Lay out as a numbered list the lines below, from the line containing "At what coordinates should I click to accomplish: Click the down" up to and including the final line of the entries, leaving out blank lines and omitting the pictures from the answer.
Start of RAW DATA
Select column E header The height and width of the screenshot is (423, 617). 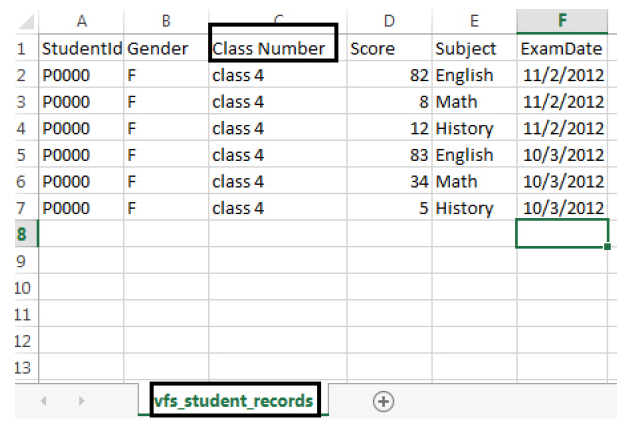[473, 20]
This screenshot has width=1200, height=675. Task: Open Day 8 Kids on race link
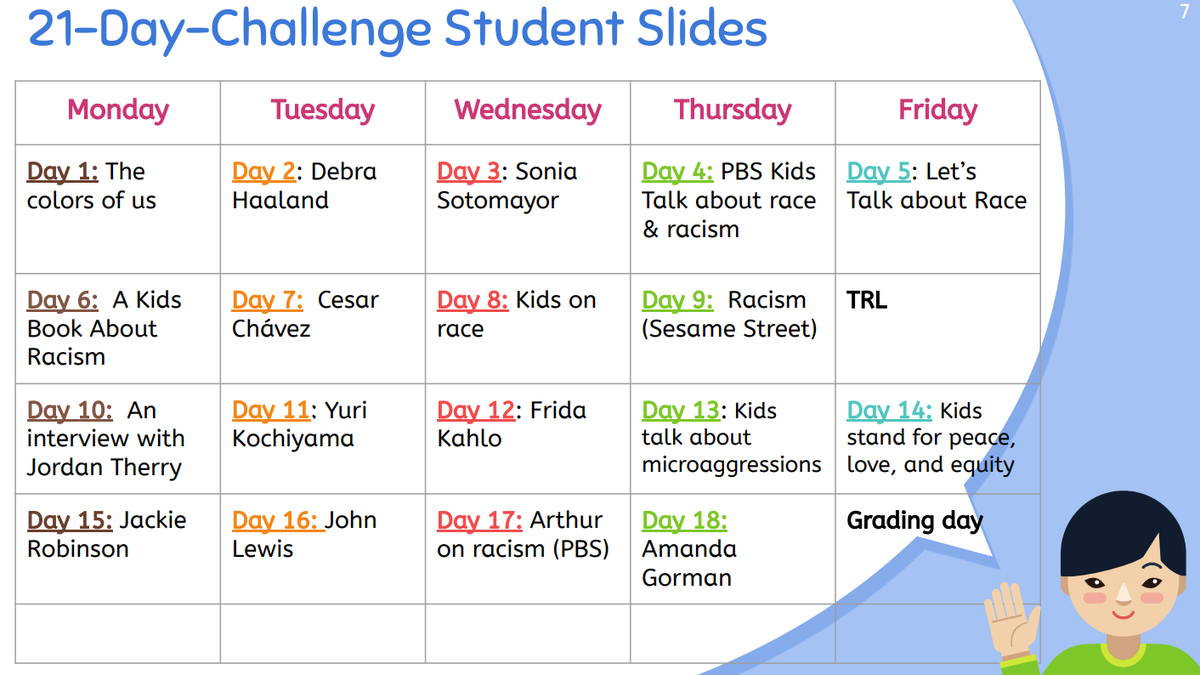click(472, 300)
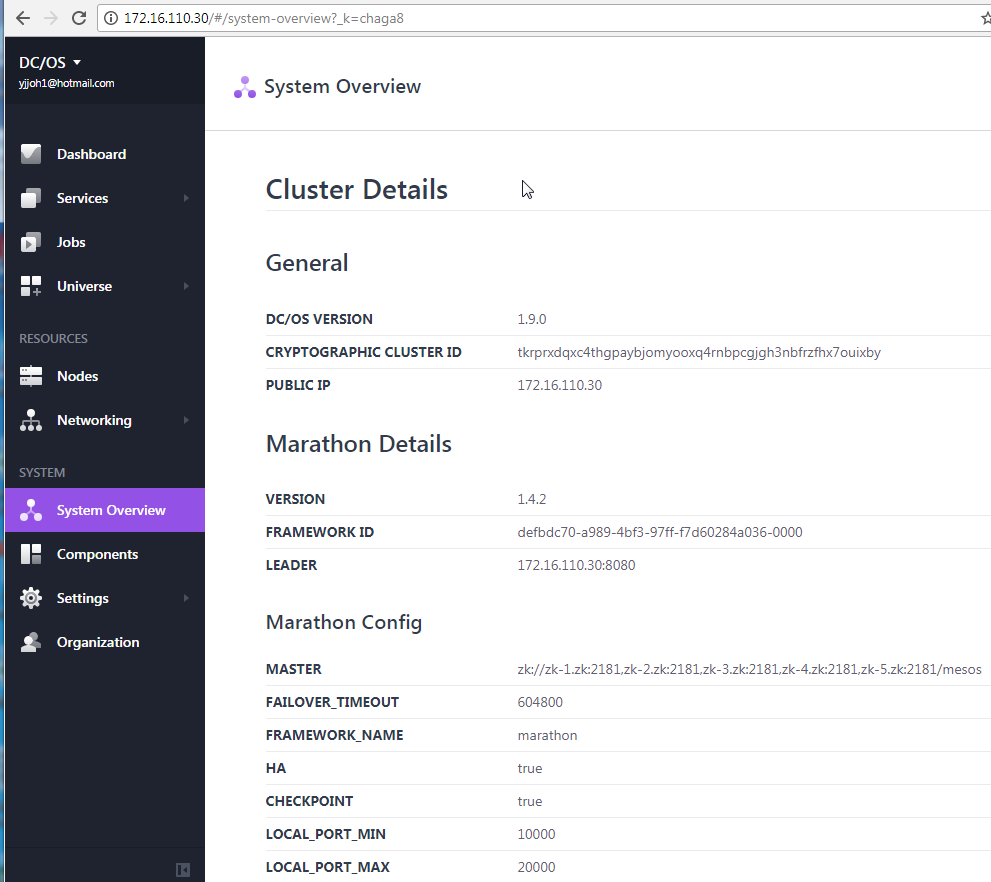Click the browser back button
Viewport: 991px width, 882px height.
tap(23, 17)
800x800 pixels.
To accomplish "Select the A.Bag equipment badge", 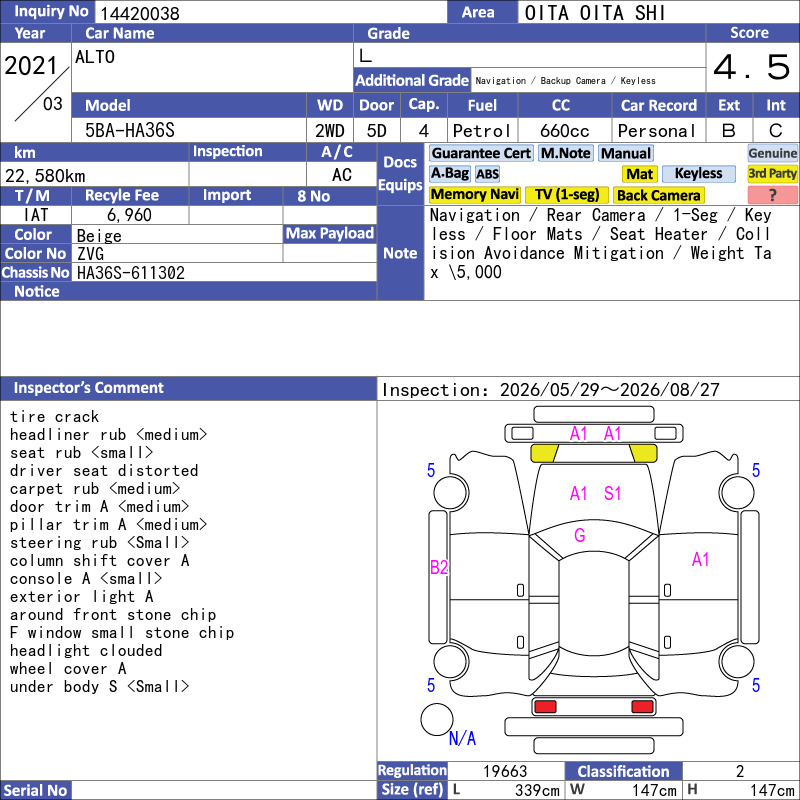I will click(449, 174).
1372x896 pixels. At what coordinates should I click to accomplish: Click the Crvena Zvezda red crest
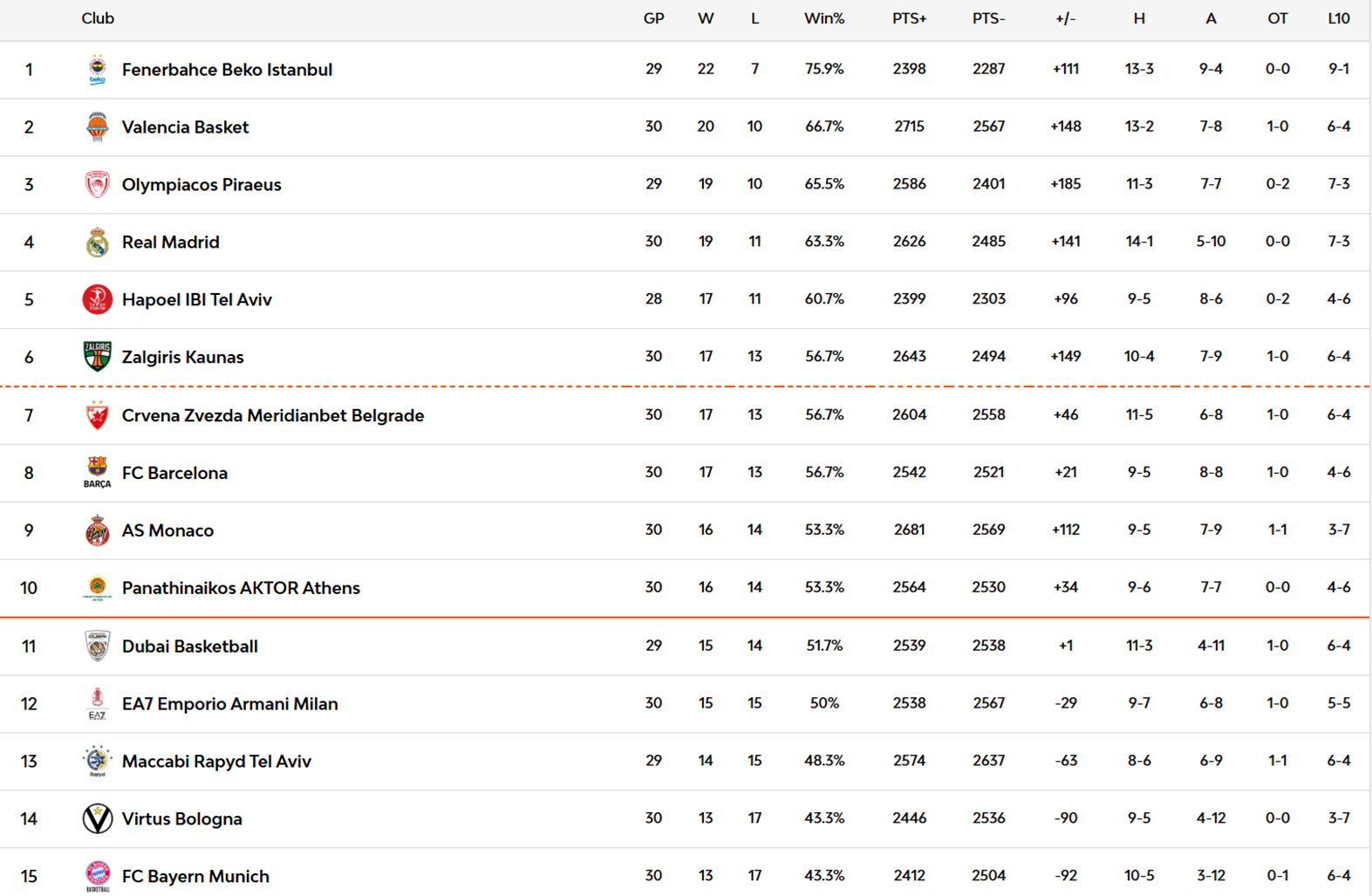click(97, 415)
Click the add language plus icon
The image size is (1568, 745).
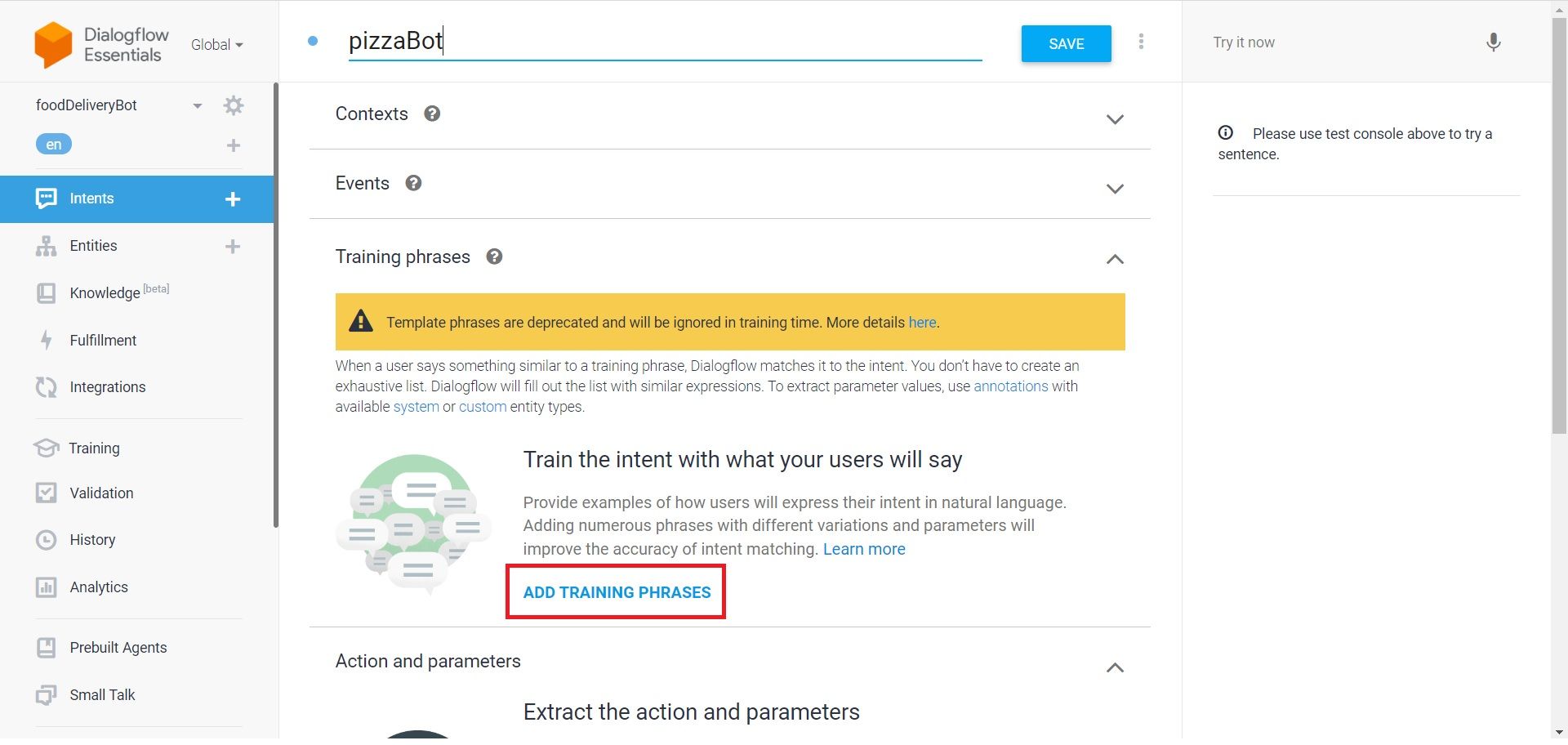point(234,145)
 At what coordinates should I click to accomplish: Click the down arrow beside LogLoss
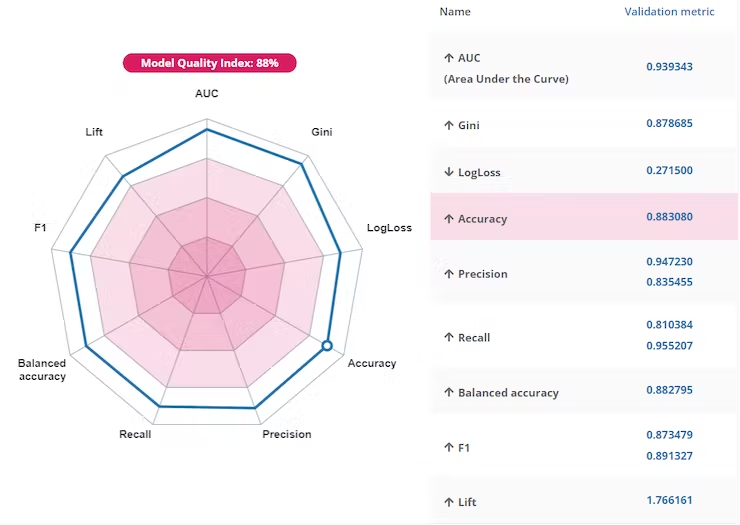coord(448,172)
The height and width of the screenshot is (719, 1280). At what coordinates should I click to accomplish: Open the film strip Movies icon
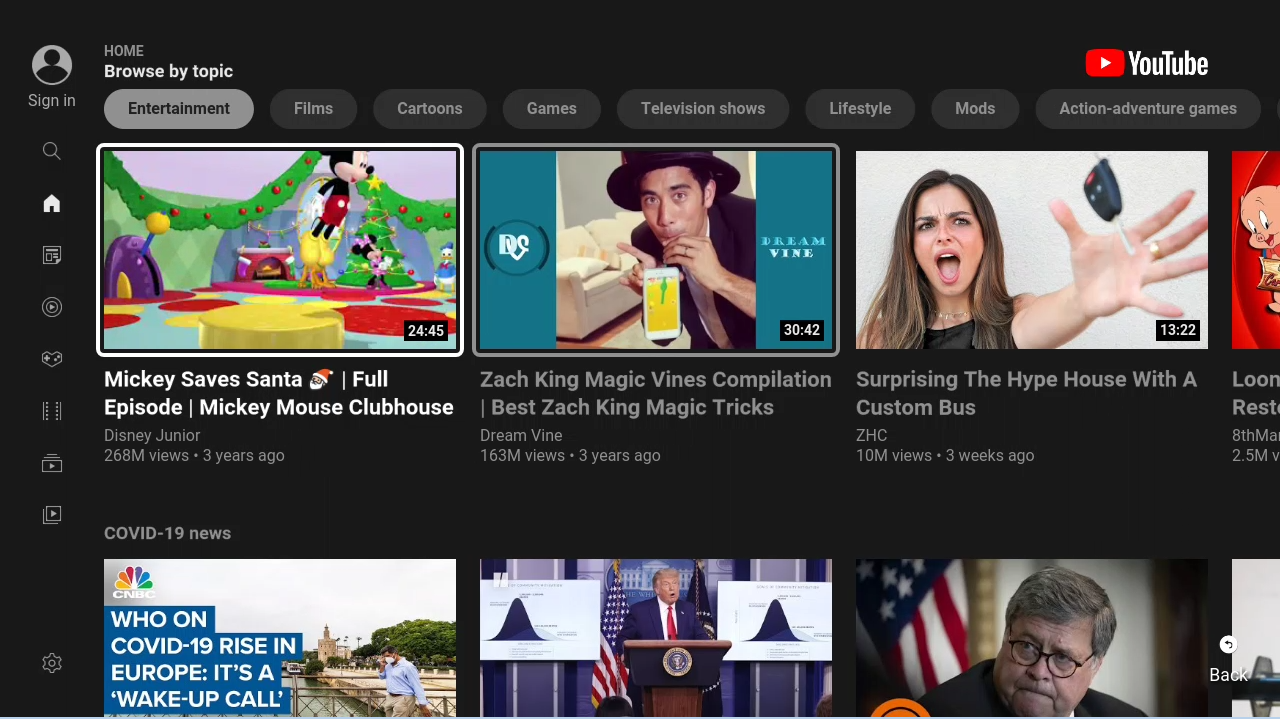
End of RAW DATA
### RESPONSE
1.  At what coordinates should I click to accomplish: Click the down arrow beside LogLoss
2. coord(448,172)
3. The height and width of the screenshot is (719, 1280). At what coordinates should I click to accomplish: Open the film strip Movies icon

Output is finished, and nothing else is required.